Externally, you're right. External actors have recognized the TFG as the sole legitimate repository of Somali sovereignty. It's the government that we have to work with. Everyone is pressing the Transitional Federal Government to engage in political dialogue, to make itself more inclusive, so that it's acceptable to a broader range of Somalis. The problem is most Somalis have already given up on it. They don't want to legitimize it, they want to end it.
And so, the international policy is at odds with the inclination of most Somalis at this point.
EIR: Returning to the question of asymmetric warfare—I think this was known, or could have been seen in advance.
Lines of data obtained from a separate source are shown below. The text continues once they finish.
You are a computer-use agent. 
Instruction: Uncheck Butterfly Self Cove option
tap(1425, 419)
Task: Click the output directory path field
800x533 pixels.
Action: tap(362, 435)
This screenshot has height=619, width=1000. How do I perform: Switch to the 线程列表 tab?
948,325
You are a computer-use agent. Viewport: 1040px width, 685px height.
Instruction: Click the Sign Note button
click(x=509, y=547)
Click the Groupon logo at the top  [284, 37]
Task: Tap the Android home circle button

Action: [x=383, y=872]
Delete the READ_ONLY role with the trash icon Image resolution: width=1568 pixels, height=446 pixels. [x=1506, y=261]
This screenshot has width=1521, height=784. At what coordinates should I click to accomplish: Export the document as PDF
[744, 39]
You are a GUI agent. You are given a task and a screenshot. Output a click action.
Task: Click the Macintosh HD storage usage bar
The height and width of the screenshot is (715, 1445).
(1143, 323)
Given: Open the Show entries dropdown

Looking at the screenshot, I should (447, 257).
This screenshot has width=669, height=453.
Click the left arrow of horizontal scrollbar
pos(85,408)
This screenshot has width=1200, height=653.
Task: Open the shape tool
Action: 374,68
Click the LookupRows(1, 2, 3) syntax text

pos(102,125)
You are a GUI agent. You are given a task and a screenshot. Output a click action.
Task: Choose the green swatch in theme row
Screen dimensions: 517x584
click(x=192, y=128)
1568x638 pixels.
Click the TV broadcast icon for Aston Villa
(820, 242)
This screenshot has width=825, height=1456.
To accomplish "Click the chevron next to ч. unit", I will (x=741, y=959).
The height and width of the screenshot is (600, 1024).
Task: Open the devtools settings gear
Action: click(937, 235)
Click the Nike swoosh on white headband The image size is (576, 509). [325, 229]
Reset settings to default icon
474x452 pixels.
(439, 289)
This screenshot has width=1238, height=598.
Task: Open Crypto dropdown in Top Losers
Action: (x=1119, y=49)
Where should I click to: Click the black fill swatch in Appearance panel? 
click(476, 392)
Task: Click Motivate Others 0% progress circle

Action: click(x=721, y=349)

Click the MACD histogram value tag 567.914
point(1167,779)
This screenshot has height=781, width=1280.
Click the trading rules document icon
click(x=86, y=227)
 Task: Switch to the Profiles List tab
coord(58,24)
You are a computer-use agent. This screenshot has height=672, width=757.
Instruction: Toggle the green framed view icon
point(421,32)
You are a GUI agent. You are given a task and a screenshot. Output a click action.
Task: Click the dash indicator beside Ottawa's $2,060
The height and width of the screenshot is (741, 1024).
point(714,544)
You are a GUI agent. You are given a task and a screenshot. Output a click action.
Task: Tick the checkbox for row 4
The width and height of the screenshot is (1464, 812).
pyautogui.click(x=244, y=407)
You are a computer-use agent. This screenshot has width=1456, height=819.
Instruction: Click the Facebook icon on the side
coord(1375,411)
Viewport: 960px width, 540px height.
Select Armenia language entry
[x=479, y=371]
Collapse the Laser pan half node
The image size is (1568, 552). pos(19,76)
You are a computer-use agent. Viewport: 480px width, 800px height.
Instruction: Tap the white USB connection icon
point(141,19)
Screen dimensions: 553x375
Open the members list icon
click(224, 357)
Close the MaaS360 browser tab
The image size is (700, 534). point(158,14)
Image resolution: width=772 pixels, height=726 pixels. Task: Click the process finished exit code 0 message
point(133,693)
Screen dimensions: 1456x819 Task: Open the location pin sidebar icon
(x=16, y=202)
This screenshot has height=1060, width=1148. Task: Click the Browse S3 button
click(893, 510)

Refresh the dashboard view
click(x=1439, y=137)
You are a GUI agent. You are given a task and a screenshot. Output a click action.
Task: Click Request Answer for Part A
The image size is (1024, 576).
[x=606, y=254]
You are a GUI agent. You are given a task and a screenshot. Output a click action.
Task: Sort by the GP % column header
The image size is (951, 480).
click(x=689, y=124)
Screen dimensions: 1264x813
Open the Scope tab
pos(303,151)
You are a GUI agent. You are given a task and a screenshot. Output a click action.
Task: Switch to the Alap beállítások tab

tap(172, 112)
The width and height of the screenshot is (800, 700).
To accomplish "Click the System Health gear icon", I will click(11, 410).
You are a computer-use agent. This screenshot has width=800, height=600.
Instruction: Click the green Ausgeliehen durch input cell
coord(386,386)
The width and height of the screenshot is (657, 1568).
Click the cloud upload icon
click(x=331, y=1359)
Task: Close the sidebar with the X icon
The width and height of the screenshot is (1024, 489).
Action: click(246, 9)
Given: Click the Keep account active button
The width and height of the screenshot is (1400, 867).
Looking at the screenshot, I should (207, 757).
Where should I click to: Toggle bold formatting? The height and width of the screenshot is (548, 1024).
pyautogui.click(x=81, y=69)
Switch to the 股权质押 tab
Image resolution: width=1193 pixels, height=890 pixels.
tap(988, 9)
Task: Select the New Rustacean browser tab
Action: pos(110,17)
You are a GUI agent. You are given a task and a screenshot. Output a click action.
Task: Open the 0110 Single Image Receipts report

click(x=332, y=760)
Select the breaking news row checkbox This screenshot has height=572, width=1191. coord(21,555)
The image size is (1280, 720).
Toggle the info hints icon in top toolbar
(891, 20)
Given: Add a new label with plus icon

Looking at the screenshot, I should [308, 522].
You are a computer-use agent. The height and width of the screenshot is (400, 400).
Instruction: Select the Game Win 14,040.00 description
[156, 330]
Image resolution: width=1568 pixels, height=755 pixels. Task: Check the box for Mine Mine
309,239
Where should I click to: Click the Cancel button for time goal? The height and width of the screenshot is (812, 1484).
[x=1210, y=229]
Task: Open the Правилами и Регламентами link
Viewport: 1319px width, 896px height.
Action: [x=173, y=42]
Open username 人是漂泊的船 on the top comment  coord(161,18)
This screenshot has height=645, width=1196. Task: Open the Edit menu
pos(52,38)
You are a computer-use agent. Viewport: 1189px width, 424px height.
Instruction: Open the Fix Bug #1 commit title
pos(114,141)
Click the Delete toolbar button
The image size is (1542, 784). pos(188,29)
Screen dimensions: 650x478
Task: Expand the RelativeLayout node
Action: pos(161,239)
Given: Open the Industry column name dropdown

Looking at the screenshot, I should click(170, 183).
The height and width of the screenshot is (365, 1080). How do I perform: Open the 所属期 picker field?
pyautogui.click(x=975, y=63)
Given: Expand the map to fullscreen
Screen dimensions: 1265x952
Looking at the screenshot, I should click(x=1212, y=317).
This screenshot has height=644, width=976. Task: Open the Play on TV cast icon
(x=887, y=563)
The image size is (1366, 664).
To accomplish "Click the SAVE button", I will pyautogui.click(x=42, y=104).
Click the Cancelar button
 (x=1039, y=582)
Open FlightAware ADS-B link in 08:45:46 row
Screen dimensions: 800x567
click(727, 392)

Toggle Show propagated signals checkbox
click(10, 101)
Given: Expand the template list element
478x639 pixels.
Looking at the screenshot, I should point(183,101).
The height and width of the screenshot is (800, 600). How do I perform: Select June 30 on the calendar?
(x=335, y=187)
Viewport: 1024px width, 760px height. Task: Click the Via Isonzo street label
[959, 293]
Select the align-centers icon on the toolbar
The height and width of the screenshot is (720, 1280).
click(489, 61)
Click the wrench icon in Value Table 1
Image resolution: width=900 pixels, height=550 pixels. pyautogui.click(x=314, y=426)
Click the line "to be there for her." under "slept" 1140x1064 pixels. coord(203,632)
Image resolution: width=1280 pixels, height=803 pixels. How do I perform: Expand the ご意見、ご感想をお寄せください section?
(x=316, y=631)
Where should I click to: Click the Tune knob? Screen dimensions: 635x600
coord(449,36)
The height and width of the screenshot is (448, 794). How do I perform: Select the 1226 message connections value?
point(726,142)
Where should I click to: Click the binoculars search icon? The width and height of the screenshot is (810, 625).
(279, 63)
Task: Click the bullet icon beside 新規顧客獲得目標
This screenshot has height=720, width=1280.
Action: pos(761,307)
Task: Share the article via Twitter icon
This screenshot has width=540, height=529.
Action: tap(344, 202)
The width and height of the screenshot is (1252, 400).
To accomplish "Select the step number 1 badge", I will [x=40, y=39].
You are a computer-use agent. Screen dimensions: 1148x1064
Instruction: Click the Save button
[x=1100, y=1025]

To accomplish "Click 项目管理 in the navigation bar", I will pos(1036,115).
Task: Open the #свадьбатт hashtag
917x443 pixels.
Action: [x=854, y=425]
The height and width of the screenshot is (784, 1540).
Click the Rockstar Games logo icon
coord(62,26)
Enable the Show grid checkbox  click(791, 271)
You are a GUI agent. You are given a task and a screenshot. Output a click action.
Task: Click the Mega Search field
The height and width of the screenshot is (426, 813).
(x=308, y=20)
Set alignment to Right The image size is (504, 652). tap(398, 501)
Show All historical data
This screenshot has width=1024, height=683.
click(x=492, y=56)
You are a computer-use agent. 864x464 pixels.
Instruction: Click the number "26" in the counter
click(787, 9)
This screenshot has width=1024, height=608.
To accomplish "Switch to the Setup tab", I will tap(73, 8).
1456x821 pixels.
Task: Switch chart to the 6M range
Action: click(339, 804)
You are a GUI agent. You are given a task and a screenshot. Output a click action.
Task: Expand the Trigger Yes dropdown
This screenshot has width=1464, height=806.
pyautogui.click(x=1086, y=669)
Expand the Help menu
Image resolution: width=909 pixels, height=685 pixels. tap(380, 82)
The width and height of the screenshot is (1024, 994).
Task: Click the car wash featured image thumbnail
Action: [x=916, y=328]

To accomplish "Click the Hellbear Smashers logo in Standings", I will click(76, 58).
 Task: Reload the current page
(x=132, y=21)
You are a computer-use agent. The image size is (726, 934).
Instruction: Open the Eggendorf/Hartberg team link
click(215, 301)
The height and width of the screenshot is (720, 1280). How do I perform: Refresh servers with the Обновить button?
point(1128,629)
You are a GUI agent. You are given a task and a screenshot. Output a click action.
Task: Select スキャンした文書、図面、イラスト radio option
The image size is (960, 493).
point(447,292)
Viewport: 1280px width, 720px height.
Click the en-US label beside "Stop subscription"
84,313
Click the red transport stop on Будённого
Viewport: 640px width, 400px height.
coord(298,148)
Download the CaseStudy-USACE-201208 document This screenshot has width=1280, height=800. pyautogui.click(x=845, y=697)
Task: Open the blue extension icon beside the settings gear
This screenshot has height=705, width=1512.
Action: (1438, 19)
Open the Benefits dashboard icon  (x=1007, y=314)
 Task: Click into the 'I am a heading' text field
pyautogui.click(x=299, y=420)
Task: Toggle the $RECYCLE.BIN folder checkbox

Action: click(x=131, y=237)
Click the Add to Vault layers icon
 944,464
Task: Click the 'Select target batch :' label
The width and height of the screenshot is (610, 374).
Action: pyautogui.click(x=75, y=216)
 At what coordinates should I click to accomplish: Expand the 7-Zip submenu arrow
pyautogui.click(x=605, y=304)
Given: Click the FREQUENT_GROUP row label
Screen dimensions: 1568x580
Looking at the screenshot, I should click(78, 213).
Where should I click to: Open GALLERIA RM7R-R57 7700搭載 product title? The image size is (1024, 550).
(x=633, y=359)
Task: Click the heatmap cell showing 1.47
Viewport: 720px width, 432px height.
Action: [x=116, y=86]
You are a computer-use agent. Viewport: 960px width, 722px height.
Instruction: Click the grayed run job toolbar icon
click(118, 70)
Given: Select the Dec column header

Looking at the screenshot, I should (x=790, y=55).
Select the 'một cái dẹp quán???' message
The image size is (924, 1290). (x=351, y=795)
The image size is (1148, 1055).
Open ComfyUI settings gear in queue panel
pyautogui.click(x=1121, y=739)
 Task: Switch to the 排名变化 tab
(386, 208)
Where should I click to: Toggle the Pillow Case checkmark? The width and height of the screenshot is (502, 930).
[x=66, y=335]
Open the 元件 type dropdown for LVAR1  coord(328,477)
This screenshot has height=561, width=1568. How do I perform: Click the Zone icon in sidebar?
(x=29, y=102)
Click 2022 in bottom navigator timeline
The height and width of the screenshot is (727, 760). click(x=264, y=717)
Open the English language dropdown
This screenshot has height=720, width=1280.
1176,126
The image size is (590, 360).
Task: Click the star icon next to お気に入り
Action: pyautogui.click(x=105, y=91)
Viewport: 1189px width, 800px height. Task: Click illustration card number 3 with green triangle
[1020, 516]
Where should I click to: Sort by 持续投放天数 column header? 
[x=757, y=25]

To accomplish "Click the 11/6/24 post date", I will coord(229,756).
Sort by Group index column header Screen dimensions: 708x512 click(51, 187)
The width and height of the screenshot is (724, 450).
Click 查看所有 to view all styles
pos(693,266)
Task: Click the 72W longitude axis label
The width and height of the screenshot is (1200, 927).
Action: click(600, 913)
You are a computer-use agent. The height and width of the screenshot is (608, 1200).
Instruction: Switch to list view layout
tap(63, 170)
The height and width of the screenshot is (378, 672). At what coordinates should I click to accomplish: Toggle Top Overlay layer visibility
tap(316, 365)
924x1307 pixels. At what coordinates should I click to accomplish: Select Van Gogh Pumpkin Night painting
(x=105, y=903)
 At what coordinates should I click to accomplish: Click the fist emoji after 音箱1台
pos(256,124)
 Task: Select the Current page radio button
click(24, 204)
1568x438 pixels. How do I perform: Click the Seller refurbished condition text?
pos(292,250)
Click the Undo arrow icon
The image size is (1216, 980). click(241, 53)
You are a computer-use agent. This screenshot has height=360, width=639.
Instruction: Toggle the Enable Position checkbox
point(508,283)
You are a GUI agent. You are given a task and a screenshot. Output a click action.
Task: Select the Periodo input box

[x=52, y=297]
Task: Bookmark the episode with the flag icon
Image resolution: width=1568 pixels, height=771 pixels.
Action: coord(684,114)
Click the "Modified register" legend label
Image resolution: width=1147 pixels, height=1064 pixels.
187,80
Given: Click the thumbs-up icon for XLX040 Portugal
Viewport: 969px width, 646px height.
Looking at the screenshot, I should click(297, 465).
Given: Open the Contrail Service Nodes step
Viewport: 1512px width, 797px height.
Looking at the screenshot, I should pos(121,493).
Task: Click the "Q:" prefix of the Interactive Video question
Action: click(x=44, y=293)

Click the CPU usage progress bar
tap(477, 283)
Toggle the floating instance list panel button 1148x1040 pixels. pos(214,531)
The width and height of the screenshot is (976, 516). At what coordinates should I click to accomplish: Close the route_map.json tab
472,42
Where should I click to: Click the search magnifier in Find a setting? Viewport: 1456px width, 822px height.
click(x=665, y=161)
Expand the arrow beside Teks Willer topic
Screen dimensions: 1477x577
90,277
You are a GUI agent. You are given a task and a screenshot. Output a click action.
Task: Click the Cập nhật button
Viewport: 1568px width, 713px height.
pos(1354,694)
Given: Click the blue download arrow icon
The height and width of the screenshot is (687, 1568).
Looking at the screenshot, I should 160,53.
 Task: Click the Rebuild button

If you look at the situation in Iraq, after the military part of the campaign was completed, you had Jerry Bremer come in May, and he issued two orders, Executive Orders 1 and 2, which did two things: He called for all Ba'athists to be removed from the government, and he disbanded the army. Some people on the ground said that, "You guaranteed that you're going to have 350,000 enemies immediately." And that seems to me, if not conscious, was an act that led to the asymmetric warfare. It seems to me that the way the invasion was handled—and I think there was evidence of U.S. logistical support, satellite intelligence, and some special forces. And then, that was followed with two gunship attacks. One could foresee, couldn't one, that this would lead to an asymmetric warfare uprising?
Menkhaus: The way that events played out in late December were so unexpected, that I think that any planning, any contingencies, were tossed out the window. No one foresaw that Ethiopia would be able to walk into Mogadishu without a fight. I think most of us thought that Ethiopia wouldn't even try to go into Mogadishu. But because the Council of Islamic Courts dissolved itself, and fled south, that provided this very unexpected scenario.
Once in Mogadishu, you could virtually count on an armed insurgency against Ethiopia, of some kind. And you don't even need to look as far afield as Iraq and Baghdad to anticipate the kind of fighting that would take place. Those of us who served in Unisom still had fresh memories of fighting an unwinnable war against the clan militia of General Aideed in the Summer and Fall of 1993.
EIR: There's a history that goes back, some people say centuries, between the Ethopians and the Somalis. Using your knowledge of that history, what do you think is the cause of this current crisis, which has now devolved to a new level of catastrophe?
Menkhaus: The two societies and countries do have a long history of animosity. Somali governments have never recognized the border with Ethiopia. They make irredentist claims on Somali-inhabited territory in Ethiopia. They launched a devastating war, that they eventually lost—it was a very costly war, the Ogaden War, in 1977-78—in an attempt to grab that land.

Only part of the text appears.